Cette liste n’est pas exhaustive. Veuillez toujours demander à votre médecin avant de prendre du CBD en cas de pathologie avérée et de traitement en cours, pour ne pas risquer une interaction médicamenteuse néfaste.
CBD et allergie au pollen : un risque d’allergie croisée
Autre risque à prendre en compte : la survenue d’une allergie au produit au CBD utilisé pour soulager une allergie au pollen. Un comble, mais surtout un problème avéré, car environ 80% des personnes allergiques au cannabis ou à l’un de ses composants sont également hypersensibles aux pollens, notamment de bouleau !
Il s’agit généralement alors d’une allergie croisée à un allergène extrêmement répandu dans le monde des végétaux, dans les racines, graines, fruits, pollens et feuilles : les protéines de transfert de lipides. Une allergie fréquente, dont les manifestations peuvent concerner les voies respiratoires, digestives et cutanées, avec un risque de symptômes graves. Aussi, soyez particulièrement vigilants et ne prenez pas de CBD pour tenter de soulager une allergie au pollen, surtout si vous souffrez aussi d’une allergie au latex ou à certains aliments.

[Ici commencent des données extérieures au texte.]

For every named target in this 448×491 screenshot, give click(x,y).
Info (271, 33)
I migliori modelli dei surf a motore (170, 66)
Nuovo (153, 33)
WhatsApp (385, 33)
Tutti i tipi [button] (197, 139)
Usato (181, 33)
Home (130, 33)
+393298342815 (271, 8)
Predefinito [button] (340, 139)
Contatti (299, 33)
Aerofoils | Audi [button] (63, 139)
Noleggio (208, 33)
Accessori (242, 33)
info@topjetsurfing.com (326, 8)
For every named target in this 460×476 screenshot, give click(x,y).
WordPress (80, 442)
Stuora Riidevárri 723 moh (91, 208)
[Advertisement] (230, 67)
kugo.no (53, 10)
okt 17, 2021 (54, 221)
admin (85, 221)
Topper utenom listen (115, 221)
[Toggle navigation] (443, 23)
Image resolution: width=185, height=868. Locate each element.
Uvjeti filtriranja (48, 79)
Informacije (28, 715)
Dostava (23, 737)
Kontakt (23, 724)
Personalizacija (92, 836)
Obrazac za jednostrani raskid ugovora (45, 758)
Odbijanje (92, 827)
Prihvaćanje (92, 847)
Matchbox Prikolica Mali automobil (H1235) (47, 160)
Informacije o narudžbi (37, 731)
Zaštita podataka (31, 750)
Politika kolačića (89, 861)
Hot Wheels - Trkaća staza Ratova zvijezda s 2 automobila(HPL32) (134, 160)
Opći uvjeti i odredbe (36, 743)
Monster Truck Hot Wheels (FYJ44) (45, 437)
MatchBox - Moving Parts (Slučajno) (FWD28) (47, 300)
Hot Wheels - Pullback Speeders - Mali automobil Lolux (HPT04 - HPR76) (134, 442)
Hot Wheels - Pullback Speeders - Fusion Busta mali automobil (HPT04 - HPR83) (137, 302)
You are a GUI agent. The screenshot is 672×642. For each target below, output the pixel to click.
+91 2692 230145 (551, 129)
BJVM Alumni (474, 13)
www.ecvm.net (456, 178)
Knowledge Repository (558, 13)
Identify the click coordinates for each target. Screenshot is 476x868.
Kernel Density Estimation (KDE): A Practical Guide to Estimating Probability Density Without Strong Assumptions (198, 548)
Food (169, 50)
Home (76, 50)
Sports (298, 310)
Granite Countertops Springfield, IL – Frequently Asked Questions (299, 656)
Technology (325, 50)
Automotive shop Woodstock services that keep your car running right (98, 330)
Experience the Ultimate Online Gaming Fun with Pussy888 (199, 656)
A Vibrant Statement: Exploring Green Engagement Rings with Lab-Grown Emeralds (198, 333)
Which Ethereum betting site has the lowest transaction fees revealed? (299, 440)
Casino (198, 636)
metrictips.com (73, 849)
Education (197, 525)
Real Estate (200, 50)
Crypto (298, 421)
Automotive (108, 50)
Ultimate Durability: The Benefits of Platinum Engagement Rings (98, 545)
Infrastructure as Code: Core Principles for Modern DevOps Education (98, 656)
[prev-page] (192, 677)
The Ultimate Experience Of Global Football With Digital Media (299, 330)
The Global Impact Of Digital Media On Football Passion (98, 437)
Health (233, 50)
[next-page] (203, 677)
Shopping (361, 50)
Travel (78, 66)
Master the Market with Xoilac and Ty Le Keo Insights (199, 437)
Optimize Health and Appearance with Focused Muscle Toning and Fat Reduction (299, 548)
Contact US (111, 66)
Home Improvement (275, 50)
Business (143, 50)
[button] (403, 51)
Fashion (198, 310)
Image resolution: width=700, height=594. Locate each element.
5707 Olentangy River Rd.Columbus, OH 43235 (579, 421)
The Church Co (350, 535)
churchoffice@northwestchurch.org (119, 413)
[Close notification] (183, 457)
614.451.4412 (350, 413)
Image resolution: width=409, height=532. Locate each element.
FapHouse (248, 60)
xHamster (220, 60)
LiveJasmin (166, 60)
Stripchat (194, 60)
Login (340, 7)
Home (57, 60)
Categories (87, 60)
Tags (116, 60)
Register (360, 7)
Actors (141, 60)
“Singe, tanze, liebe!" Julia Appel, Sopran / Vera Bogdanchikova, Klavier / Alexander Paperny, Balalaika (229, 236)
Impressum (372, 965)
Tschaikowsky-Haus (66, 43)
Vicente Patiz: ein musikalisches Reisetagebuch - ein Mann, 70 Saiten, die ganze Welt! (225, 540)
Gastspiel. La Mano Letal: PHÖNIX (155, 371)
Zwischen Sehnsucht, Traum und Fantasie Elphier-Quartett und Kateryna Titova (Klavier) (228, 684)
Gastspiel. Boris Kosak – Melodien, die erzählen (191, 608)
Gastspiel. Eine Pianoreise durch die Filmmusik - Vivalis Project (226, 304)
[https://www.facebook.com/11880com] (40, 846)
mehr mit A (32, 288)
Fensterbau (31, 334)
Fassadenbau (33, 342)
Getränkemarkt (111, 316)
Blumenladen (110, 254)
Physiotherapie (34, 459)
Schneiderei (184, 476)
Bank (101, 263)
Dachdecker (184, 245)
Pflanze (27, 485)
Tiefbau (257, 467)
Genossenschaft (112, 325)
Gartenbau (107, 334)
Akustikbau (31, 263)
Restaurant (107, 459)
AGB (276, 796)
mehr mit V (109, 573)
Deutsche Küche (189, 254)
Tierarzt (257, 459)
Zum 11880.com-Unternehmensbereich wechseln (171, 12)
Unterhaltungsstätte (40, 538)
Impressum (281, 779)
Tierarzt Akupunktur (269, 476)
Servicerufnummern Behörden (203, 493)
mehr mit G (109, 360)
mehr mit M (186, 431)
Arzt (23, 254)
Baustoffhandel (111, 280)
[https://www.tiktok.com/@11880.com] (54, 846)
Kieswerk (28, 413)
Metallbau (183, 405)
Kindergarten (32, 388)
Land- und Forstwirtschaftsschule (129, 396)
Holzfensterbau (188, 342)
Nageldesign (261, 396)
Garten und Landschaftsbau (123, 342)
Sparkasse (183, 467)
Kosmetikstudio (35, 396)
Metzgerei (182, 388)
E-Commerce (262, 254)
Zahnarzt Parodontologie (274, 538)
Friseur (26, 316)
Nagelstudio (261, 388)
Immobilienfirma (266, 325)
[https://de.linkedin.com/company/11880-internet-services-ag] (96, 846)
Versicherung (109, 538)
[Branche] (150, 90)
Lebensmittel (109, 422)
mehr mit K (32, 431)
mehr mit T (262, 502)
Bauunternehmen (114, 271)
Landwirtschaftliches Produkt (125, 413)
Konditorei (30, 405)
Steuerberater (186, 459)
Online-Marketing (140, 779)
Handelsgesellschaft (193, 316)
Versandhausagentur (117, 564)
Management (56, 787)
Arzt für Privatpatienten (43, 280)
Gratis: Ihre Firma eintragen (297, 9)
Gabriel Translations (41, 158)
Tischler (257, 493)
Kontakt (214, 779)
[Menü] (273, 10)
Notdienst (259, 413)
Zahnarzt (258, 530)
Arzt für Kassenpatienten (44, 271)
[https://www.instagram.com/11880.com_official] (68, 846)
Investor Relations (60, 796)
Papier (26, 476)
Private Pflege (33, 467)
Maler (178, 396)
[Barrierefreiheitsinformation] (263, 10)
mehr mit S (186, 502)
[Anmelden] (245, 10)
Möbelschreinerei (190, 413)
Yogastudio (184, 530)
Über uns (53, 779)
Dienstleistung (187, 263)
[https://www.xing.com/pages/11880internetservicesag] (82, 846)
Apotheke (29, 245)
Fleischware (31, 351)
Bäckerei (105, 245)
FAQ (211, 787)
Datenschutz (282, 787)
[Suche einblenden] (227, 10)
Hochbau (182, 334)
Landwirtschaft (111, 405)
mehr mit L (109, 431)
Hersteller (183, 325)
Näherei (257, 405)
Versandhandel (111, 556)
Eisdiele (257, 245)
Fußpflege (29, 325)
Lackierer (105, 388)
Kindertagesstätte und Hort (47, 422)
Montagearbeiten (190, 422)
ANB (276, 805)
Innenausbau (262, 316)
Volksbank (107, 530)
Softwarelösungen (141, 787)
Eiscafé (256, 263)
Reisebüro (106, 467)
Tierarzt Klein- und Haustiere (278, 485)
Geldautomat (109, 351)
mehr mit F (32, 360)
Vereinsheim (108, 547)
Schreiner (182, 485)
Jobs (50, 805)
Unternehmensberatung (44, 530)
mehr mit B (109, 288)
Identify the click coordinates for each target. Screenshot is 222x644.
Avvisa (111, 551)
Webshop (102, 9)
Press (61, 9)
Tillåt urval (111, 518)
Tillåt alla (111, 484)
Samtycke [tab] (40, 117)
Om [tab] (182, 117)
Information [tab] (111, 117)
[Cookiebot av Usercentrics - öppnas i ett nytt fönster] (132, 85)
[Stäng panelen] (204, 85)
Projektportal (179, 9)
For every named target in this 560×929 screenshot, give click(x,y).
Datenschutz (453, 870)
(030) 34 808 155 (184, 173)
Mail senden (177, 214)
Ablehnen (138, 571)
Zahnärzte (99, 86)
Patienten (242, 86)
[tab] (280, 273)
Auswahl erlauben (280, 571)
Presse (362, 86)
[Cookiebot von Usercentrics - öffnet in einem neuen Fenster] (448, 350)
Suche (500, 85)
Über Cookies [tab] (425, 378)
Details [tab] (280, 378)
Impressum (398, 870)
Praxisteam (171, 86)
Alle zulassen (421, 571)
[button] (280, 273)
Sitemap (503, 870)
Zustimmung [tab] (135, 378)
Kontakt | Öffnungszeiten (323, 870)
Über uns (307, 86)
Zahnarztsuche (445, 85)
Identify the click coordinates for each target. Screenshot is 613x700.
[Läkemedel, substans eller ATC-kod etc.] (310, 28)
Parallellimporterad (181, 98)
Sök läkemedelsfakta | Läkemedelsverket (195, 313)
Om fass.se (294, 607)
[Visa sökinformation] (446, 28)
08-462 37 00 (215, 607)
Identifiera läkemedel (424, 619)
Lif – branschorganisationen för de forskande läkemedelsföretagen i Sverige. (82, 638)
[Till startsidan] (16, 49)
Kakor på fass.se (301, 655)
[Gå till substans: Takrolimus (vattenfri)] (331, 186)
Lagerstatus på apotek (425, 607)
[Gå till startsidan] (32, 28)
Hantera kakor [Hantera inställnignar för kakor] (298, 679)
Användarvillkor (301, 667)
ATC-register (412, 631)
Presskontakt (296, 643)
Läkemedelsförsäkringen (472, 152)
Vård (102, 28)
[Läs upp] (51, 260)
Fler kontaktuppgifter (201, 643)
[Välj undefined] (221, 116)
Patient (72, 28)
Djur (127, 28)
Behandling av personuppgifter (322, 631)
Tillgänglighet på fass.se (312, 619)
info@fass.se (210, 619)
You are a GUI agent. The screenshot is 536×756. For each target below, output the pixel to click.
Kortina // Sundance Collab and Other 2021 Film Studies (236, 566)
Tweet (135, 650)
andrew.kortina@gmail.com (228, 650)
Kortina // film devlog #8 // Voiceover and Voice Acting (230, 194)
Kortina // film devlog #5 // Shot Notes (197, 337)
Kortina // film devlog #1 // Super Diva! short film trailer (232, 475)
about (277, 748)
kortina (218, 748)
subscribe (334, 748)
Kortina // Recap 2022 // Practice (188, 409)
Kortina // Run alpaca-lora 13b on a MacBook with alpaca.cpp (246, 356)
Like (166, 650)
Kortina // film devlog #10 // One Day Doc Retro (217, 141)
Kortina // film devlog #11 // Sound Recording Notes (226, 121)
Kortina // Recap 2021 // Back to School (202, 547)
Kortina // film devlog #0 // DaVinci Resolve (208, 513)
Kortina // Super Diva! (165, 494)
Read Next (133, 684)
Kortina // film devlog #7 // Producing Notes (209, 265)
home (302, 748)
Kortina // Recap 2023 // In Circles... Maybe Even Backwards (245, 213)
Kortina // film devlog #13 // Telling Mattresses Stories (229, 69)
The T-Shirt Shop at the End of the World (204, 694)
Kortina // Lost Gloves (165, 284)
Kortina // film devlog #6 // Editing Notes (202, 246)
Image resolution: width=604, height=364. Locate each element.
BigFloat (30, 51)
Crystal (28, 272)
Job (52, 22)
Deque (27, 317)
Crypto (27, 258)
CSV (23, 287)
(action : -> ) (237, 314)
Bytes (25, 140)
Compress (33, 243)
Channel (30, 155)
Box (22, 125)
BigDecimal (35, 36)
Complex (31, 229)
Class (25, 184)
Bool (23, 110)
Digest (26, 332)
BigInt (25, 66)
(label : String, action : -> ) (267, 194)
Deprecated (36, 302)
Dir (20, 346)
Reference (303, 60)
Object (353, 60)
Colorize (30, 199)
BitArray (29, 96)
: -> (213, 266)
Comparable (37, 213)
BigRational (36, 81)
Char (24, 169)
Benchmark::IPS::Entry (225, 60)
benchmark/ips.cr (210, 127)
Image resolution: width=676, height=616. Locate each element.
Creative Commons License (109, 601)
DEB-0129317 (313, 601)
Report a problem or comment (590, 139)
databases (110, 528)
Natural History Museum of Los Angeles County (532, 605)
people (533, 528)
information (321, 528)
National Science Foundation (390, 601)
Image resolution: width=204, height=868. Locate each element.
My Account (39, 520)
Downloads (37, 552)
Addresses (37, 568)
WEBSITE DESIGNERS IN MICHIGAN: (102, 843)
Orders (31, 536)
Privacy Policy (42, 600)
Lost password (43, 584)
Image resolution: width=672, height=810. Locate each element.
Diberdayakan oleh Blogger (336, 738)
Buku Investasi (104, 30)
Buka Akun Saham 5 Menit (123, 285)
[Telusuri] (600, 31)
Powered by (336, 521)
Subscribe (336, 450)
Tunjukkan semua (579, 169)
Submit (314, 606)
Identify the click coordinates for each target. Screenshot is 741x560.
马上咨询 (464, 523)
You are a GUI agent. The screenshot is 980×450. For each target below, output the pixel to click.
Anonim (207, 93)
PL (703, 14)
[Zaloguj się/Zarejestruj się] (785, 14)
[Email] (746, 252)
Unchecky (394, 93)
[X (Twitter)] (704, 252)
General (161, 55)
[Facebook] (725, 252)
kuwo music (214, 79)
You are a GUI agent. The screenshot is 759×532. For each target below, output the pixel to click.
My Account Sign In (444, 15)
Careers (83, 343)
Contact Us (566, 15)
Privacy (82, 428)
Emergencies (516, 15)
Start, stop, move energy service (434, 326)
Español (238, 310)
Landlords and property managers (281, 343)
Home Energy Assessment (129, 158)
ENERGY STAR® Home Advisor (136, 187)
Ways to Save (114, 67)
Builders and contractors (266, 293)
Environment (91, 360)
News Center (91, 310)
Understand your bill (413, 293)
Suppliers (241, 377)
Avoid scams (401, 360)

Comment faire passer l’allergie au pollen ?
En conclusion, le CBD n’est donc pas un produit miracle qui permet de faire passer l’allergie au pollen. Ce n’est d’ailleurs pas un produit miracle pour guérir de nombreuses maladies tout court, mais une molécule bien-être utile, en l’absence de problèmes de santé, pour maintenir une forme optimale et se relaxer, sauf lorsqu’il s’agit de CBD thérapeutique, à dose thérapeutique, prescrit par un médecin pour un usage bien précis.
Dans le cas de l’allergie au pollen, le seul moyen de stopper pour de bon les manifestations dérangeantes, qui flambent généralement au printemps, consiste à effectuer des séances de désensibilisation chez un allergologue, lorsque c’est possible, notamment sans asthme sévère et mal contrôlé. Un processus long mais qui permet, à la clé, en cas de succès, de gagner nettement en qualité de vie au bout de quelques mois, et pour longtemps.
La désensibilisation ou immunothérapie allergénique consiste à administrer, pendant plusieurs années, des extraits d’allergènes par injection sous-cutanée sous contrôle médical ou par prise sublinguale ou orale, à doses progressives, de façon à « éduquer » le système immunitaire pour qu’il ne les reconnaisse plus comme des ennemis, et devienne tolérant à leur égard. Le bilan allergologique détermine la méthode adaptée.